What do I need and what do I have?

Storage

Storage is already in place. My current setup uses two Synology NAS boxes

  • a DS1512+ with five 3TB, 7.200 rpm SATA disks, 2 x 1Gbps LACP. Net capacity 11TB.
  • a DS411j with four 2TB, 7.200 rpm SATA disks, 1 x 1Gbps. Net capacity 5,5TB.

Both Synology boxes are running NFS.

Networking

The networking part is also ready. I have an HP ProCurve 2824 (J4903A), this is a 24-port HP ProCurve Switch with 20 ports with a speed of 10/100/1000Gbps and 4 dual-personality ports for 10/100/1000Gbps or mini-GBIC connectivity. This switch has a 48 Gbps backplane capable of up to 35.7 mpps and supporting Link Aggregation, VLANs, basic IP routing, QoS.

Servers

So everything is in place, now I need servers. First of all, having just one server is a problem. If you want to patch, upgrade, etc. you have to shutdown the whole lab environment. So, I want more than one server to be able to vMotion. That will come in handy because I also want to test Virtual SAN which requires at least three servers. Besides that the servers need to have at least two network interfaces to support regular network traffic, vMotion traffic and Virtual SAN traffic. But I don’t want to end up with a huge energy bill at the end of the year, so they must be ‘green’.

I looked at the HP NUC and Dell mini servers but after a tip from a colleague (thx Geordy) I decided to build my new home lab on some Shuttle Slim-PC’s.

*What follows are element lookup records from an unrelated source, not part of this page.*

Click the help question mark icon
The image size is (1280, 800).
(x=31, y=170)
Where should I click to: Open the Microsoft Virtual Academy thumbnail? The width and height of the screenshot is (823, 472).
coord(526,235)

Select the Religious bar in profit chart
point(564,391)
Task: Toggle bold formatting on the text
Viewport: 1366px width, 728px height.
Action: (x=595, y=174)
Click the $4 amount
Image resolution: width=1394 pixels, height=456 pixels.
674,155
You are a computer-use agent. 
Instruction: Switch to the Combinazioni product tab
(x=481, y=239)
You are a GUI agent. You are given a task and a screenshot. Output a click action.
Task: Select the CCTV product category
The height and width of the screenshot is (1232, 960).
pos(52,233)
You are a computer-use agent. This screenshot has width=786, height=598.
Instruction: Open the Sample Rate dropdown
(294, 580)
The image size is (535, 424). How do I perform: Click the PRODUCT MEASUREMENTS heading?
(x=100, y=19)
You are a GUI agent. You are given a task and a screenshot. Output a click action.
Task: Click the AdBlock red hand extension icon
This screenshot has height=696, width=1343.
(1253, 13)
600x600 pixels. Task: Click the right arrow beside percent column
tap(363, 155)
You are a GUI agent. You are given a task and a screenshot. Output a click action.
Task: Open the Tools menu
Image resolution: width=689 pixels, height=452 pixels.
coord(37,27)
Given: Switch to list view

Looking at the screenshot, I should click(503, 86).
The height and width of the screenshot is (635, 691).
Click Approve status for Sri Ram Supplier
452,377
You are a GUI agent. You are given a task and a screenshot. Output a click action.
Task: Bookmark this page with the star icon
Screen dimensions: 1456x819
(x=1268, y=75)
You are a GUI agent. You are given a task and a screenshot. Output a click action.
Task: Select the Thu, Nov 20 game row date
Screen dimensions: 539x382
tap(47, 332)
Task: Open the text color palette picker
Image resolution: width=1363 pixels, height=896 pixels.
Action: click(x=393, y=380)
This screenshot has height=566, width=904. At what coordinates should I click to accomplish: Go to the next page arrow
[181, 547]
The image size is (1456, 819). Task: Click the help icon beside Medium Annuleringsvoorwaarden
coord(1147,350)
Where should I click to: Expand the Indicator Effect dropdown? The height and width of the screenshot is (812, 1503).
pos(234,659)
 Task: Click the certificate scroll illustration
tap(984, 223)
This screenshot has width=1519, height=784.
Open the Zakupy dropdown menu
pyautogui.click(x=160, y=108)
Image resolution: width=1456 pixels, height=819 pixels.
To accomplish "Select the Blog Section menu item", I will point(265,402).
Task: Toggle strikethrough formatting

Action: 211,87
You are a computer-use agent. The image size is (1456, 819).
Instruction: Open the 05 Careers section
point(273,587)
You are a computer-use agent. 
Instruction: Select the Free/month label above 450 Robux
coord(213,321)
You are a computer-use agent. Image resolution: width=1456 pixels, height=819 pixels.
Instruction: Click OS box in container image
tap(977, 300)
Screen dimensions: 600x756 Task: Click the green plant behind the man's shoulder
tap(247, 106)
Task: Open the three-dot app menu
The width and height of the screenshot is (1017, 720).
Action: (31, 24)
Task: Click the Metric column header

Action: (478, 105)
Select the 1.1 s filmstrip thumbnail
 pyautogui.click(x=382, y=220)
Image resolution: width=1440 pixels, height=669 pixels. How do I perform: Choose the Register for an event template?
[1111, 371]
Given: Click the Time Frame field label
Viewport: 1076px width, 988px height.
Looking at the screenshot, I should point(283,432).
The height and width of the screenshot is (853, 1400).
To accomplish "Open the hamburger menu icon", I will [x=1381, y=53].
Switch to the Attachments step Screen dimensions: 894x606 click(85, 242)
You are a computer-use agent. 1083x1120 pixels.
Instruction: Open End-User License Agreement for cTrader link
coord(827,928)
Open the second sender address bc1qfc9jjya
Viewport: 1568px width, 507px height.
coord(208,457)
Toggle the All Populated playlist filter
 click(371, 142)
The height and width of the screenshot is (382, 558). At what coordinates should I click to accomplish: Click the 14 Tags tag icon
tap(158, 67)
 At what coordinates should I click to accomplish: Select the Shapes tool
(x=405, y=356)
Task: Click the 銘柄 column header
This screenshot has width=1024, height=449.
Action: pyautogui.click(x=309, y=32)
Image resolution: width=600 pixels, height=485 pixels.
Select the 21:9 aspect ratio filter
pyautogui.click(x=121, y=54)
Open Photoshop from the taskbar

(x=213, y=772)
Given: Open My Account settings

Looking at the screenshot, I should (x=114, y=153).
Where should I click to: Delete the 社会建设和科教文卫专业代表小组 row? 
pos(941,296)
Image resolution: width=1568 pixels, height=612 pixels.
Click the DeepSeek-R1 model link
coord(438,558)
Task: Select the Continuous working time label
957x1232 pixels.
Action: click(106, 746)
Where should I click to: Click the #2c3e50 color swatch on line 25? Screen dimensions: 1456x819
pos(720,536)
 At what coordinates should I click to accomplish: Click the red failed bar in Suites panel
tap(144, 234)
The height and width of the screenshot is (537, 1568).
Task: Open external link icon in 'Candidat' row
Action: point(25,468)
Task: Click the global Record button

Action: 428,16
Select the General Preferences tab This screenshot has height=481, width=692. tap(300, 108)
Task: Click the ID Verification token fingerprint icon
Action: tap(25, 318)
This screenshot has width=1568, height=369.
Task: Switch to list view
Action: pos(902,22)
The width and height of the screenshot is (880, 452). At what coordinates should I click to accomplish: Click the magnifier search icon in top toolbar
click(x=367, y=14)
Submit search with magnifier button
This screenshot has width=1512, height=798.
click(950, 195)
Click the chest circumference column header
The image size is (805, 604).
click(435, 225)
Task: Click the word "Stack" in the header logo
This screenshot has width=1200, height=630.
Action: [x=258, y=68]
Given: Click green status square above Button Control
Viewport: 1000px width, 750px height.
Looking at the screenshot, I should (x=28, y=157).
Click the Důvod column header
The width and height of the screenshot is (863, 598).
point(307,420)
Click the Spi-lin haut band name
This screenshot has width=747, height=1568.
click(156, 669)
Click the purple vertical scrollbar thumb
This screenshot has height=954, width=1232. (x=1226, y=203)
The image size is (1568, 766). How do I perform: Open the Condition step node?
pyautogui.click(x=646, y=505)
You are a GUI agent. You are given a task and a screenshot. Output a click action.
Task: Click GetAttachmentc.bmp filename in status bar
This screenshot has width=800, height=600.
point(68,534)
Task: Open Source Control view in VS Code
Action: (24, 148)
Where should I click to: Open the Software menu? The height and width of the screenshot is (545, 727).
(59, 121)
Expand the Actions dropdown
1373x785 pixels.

I went with the Shuttle DS81 and added the following components:

 

 

I picked the cheapest Intel Core i3 processor that I could find because my experience with previous home labs is that CPU is never an issue. Memory is he main problem and with the DS81 only supporting 16GB you may need an extra server to handle the memory load. Because the Intel Core i3 processor supports hyper-threading, you get 4 logical processors at 3.6GHz.

For Virtual SAN I chose a 1TB disk for capacity and a 128GB SanDisk SSD for caching. I will use the 8GB SD-card to install ESXi on.

After assembling all three servers I started the installation to find that the Realtek 8111G network interface is not recognized by the ESXi 6.0 (RC) installer. After some research I found some different drivers and the VMware Front Experience ESXi-Customizer. After some trial-and-mostly-error, I found the correct driver. I injected the net51-drivers-1.0.0-1vft.510.0.0.799733.x86_64.vib into the VMware-VMvisor-Installer-6.0.0-2159203.x86_64.iso with the ESXi-Customizer and it works like a charm including Virtual SAN! All three servers up and running, I modified the VESA brackets which came with the Shuttles to stack them and mounted in my utility closet.

After installing the vCenter Server Appliance, my new home lab looks like this!

NoteI measured the power usage, the entire lab (servers, storage, network) uses 240W during normale operations.